La vidéosurveillance ou vidéoprotection en entreprise
Le point à retenir
Les environnements de travail sont de plus en plus équipés de dispositifs de vidéosurveillance.
Le déploiement d’un dispositif de vidéosurveillance est susceptible de porter atteinte aux droits des personnes et aux libertés collectives, dès lors, de telles restrictions aux libertés doivent être justifiées par la nature de la tâche à accomplir et proportionnées au but recherché.
S’ils sont légitimes pour assurer la sécurité des biens et des personnes, à titre dissuasif ou pour identifier les auteurs de vols, de dégradations ou d’agressions, de tels outils ne peuvent pas conduire à placer les employés sous surveillance constante et permanente.

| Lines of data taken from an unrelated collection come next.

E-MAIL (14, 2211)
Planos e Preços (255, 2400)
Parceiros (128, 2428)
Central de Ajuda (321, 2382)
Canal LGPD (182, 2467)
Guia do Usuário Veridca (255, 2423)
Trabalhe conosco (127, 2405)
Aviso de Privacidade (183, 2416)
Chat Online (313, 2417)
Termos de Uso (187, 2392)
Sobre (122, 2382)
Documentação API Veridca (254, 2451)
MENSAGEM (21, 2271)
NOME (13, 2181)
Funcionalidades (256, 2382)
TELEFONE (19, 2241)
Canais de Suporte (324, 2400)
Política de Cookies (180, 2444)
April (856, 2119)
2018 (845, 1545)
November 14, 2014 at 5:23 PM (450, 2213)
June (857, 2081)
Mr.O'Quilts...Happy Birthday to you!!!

Si la loi autorise la présence de caméras dans l’entreprise, cette dernière ne peut en aucun cas entrainer une atteinte au respect de la vie privée des salariés, notamment par la surveillance de vestiaires ou de locaux affectés au repos des salariés.
Dans tous les cas, les salariés et les Institutions Représentatives du Personnel (IRP) doivent être informés de la présence d’un système de vidéosurveillance.
Si certains droits sont reconnus à l’employeur pour contrôler l’activité de ses salariés sur leur temps et lieu de travail, il doit respecter un cadre strict.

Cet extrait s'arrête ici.